• _Consegna_:
Puoi ricopiare senza modifiche, dal brano sulla Tirreno-Adriatico, il tratto che si apre con le parole contenenti "Forse sperava che" e si chiude con "sorridente come mai."?

• _Brano estratto_:
++++++

Forse sperava che la sua Tirreno-Adriatico scattata ieri pomeriggio con una cronosquadre da San Vincenzo, andasse un po' meglio, ma lui, Cadel Evans, 35 anni, l'ultimo vincitore della Tirreno, ma soprattutto l'ultimo trionfatore del Tour de France, ha più di un motivo per mostrarsi sereno e sorridente. «Ho tutto, soprattutto ho una bella famiglia e da qualche mese anche un bimbo», dice lui sorridente come mai.
Per la cronaca la vittoria nella prima tappa è finita alla prima grande squadra australiana, la GreenEdge di Matthew Goss, vincitore dell'ultima Sanremo e primo leader nella corsa dei due mari. Tanta Australia, dunque, in questo primo atto della Tirreno, ma manca il più famoso e atteso: Cadel Evans. La sua Bmc ha chiuso solo al 17° posto, a 58".

++++++

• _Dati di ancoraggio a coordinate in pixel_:

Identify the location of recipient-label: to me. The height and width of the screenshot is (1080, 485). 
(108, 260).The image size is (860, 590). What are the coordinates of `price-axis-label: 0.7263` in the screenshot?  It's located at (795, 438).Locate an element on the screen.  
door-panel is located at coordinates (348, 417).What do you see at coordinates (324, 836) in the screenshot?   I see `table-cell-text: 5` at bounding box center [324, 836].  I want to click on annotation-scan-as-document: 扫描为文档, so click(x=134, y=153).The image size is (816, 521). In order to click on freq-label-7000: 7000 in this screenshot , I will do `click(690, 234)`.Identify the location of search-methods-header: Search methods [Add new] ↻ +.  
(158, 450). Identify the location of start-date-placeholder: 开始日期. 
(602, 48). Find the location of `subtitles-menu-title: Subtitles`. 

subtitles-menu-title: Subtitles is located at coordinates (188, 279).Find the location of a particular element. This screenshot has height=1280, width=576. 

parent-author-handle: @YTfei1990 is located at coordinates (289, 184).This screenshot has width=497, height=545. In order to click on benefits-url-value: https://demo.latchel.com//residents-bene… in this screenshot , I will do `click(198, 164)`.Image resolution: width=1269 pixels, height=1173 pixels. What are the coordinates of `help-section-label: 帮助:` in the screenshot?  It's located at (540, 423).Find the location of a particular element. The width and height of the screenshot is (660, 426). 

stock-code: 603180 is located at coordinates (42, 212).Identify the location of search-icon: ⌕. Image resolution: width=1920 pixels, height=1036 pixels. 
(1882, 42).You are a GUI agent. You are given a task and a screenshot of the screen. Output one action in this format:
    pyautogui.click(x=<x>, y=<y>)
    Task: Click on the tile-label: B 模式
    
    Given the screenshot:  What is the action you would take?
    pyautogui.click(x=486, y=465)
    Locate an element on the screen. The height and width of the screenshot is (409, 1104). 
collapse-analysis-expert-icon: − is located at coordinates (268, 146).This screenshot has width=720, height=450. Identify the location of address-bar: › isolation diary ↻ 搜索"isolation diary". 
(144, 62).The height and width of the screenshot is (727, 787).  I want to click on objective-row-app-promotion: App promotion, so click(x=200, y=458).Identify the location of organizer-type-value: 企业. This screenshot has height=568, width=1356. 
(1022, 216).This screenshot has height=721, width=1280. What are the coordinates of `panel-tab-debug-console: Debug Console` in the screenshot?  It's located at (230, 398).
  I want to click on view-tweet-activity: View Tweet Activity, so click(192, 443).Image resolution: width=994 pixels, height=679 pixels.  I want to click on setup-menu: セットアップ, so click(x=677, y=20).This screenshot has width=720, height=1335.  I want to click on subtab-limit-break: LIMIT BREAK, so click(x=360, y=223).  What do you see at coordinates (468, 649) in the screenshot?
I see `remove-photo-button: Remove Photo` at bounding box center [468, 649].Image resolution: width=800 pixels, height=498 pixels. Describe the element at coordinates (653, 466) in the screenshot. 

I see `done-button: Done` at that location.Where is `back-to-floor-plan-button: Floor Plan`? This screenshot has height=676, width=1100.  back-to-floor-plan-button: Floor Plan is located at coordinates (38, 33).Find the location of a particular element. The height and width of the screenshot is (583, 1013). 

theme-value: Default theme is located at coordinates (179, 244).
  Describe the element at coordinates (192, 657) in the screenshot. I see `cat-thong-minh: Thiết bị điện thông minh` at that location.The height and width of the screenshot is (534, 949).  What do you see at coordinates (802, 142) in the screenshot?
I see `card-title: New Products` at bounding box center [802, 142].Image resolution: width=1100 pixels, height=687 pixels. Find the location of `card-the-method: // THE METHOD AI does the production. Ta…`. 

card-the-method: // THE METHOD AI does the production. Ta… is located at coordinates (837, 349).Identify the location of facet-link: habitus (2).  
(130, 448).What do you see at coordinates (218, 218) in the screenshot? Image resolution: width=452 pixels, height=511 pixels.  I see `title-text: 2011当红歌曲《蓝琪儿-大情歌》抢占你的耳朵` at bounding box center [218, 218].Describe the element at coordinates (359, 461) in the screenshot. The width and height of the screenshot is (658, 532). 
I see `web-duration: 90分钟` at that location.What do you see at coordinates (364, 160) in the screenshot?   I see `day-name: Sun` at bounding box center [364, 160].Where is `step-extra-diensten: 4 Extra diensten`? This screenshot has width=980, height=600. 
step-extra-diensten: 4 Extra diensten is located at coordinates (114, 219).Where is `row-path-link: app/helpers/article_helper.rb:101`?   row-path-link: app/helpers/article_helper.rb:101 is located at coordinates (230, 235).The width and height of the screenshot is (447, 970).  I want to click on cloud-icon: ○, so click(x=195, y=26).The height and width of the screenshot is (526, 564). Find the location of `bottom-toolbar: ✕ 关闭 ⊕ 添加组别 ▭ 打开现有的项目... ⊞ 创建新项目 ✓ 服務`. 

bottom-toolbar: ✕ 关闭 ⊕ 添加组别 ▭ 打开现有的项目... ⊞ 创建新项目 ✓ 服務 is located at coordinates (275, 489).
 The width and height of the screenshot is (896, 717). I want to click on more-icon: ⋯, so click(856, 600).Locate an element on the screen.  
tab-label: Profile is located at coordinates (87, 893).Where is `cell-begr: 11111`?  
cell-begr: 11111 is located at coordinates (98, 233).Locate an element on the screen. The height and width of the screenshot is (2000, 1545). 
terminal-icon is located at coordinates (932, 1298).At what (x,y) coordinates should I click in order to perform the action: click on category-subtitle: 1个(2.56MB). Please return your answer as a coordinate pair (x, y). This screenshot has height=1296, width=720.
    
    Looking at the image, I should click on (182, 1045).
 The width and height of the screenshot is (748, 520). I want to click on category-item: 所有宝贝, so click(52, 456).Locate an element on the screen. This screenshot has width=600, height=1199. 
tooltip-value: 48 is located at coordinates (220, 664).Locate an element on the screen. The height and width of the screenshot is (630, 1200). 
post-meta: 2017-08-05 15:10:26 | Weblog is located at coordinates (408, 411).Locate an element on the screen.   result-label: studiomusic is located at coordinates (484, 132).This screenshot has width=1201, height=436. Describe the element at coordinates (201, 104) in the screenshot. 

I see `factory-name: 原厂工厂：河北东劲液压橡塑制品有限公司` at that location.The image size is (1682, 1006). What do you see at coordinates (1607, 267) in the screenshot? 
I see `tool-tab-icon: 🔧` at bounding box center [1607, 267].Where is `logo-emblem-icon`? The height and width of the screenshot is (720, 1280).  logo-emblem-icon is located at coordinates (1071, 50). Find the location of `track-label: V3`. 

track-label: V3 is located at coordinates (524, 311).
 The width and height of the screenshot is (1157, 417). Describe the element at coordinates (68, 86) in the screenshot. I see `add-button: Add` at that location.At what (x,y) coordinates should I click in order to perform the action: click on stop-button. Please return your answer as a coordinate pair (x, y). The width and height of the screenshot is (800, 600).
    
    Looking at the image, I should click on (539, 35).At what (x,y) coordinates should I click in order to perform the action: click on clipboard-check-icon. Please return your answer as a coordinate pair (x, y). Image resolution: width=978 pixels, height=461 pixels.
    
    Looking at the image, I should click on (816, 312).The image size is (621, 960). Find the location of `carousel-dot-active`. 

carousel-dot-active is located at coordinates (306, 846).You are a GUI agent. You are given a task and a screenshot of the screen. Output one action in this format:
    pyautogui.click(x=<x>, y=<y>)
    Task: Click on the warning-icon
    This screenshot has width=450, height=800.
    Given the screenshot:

++++++

• _Svolgimento_:
Forse sperava che la sua Tirreno-Adriatico scattata ieri pomeriggio con una cronosquadre da San Vincenzo, andasse un po' meglio, ma lui, Cadel Evans, 35 anni, l'ultimo vincitore della Tirreno, ma soprattutto l'ultimo trionfatore del Tour de France, ha più di un motivo per mostrarsi sereno e sorridente. «Ho tutto, soprattutto ho una bella famiglia e da qualche mese anche un bimbo», dice lui sorridente come mai.